L’Année du jardinier

Karel Čapek (1890-1938) est l’un des plus importants écrivains tchèques de la première partie du XXème siècle. Son œuvre est très variée, il est l’auteur de pièces de théâtre, de roman de Science-fiction (on lui doit le mot « robot », dérivé de « robota », le travail, la corvée en tchèque), d’articles, de traductions, notamment de Molière, d’Apollinaire.

Très engagé politiquement, il fait paraître un recueil d’entretiens avec Tomáš Masaryk, premier président de la République tchécoslovaque, un de ses amis ou encore cet article de 1924 intitulé « Pourquoi je ne suis pas communiste ».

Ses engagements intellectuels et politiques lui vaudront d’être le troisième nom sur la liste de la Gestapo des personnes à arrêter.
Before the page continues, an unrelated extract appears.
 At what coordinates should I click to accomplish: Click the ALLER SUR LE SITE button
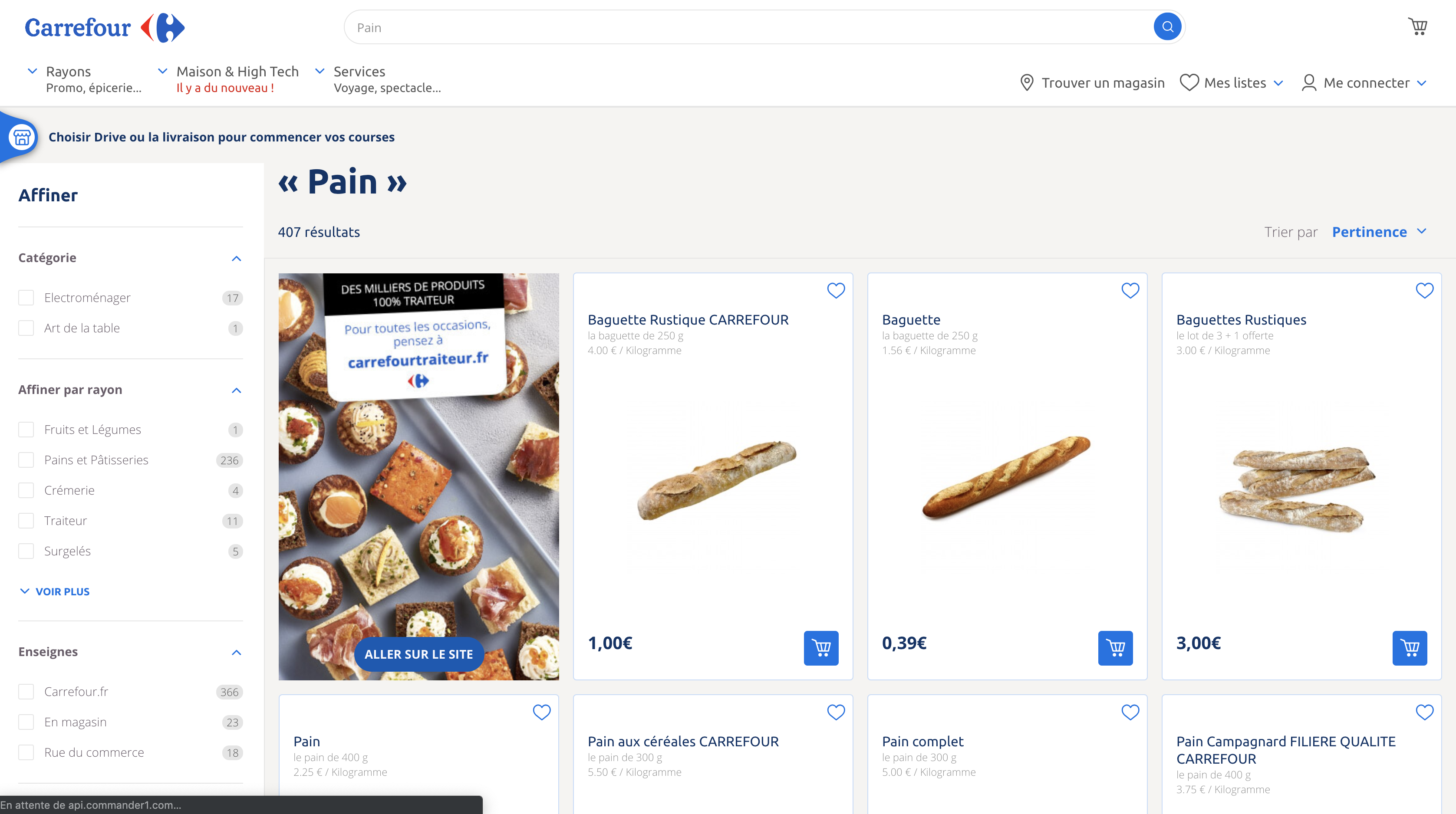pos(419,654)
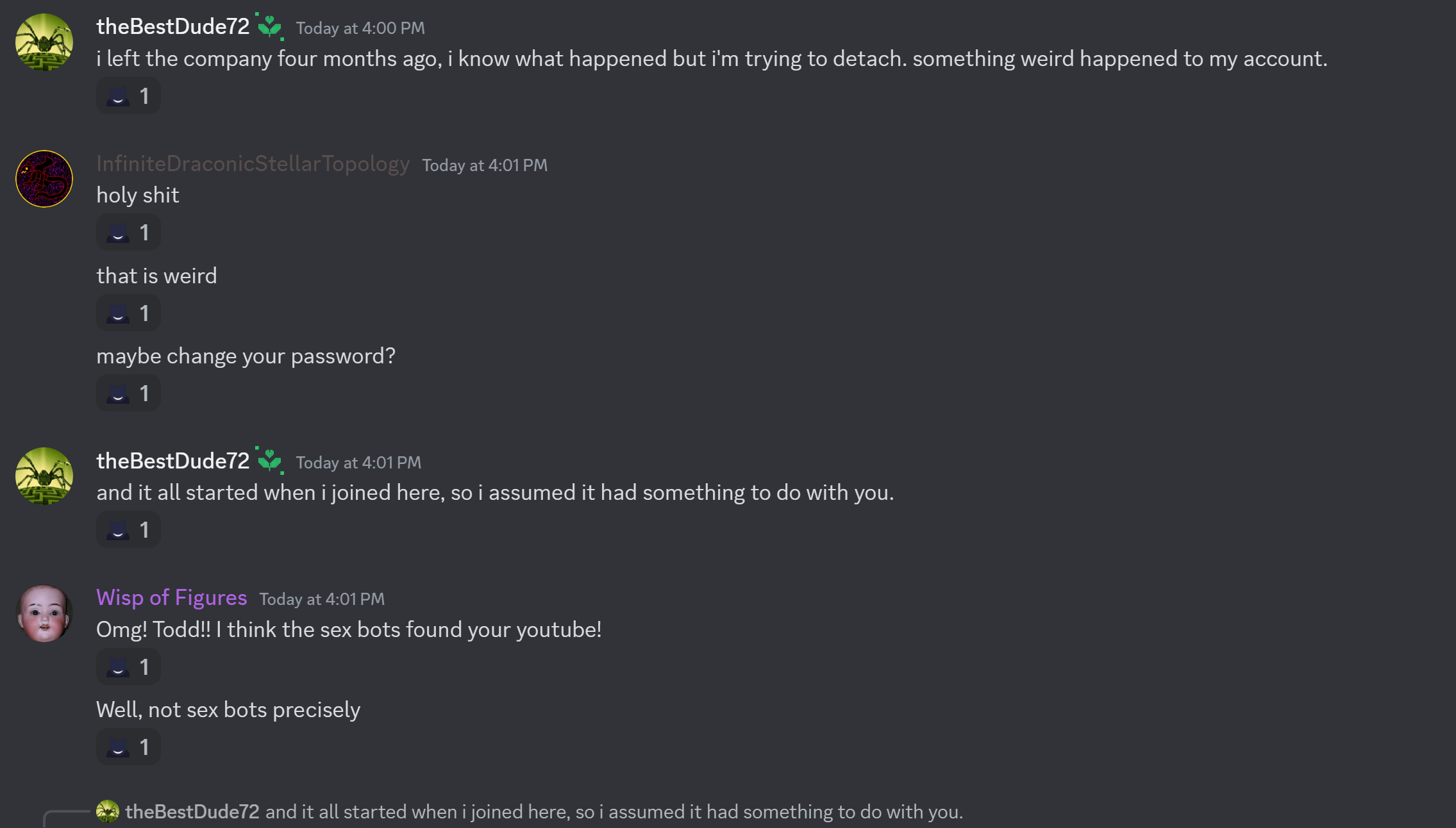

Sa mort, des suites d’une pulmonie, lui permettra d’échapper à ce triste sort alors que son frère Joseph, illustrateur et collaborateur de son œuvre, est arrêté et envoyé au camp de Bergen-Belsen où il meurt en avril 1945.

 

L’Année du jardinier livre paru en 1929 peut sembler éloigner de ces considérations politiques mais s’inscrit néanmoins dans des valeurs humanistes: « On aura beau faire, aucune révolution n’accélérera la germination, ni ne fera fleurir les lilas avant le mois de mai, cette leçon rend l’homme plus sage ». Ce livre décrit avec beaucoup d’humour et de justesse, mois après mois les travaux, les enchantements et les déceptions du « bienheureux et pitoyable possesseur d’un carré de terre ».

Ce jardinier, on l’aura compris, c’est lui Čapek, grand amoureux de la nature, qui  a laissé son empreinte dans le jardin de sa maison des environs de Prague. Avec l’aide de son jardinier et chauffeur, Vaclãv Moti, il façonne un petit paradis terrestre pour y accueillir ses chers « Invités du Vendredi » à savoir les personnalités les plus importantes de la vie intellectuelle et culturelle de son époque.